**REQUIREMENTS**:
**a.** In the luxury tax text below, which NHL team does Bodog list at odds over 100/1?
**b.** Repeat the stretch of the luxury tax text from "In its most" through "the needy franchises.".
==== DOCUMENT
In its most basic form, a luxury tax allows a team to exceed the salary cap by paying a tax on the amount it exceeds said cap by. The tax that’s collected is then distributed to the needy franchises.

The NBA has a luxury tax. Starting next season, teams will have to pay $1.50 for every dollar up to $4.99 million over the threshold, $1.75 for every dollar of the next $5 million, $2.50 per dollar of the next $5 million, and $3.25 per dollar for the next $5 million.

Now, the most obvious consequence of the NHL implementing a luxury tax would be a decrease in parity. No, the big spenders don’t always win. But more often than not they do.

In the NBA, there are numerous teams with practically zero shot at winning a championship. To illustrate, Bodog lists 13 sides with odds of 100/1 or more. For the NHL, Bodog has just one team over 100/1 (Columbus, 150/1).

That’s not to say a luxury tax would turn the NHL into the NBA. One basketball star has considerably more of an impact than one hockey star, since that one basketball star can play almost the entire game (if not the entire game).
========
==== GIVEN DATA
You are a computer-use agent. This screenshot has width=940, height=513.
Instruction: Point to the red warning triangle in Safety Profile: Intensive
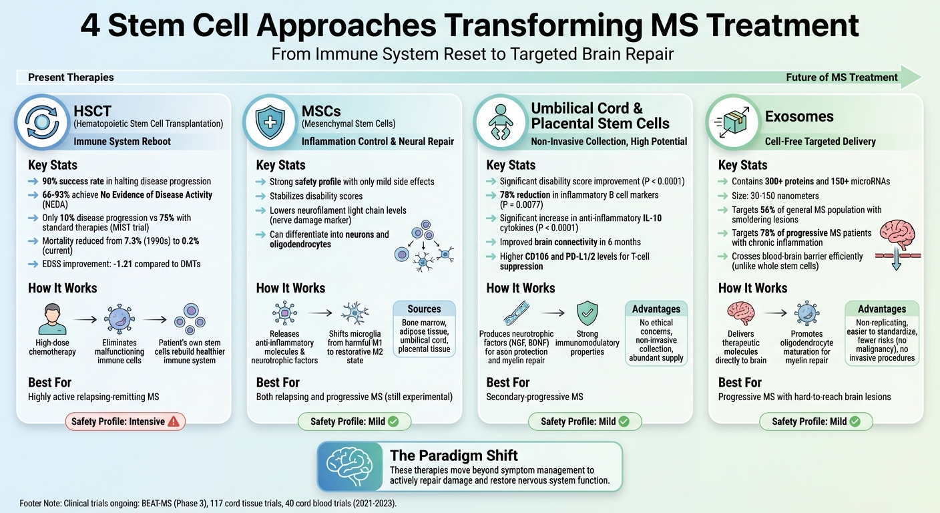(x=174, y=421)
========
**EXPECTED ANSWERS**:
**a.** Columbus, at 150/1.

**b.**
In its most basic form, a luxury tax allows a team to exceed the salary cap by paying a tax on the amount it exceeds said cap by. The tax that’s collected is then distributed to the needy franchises.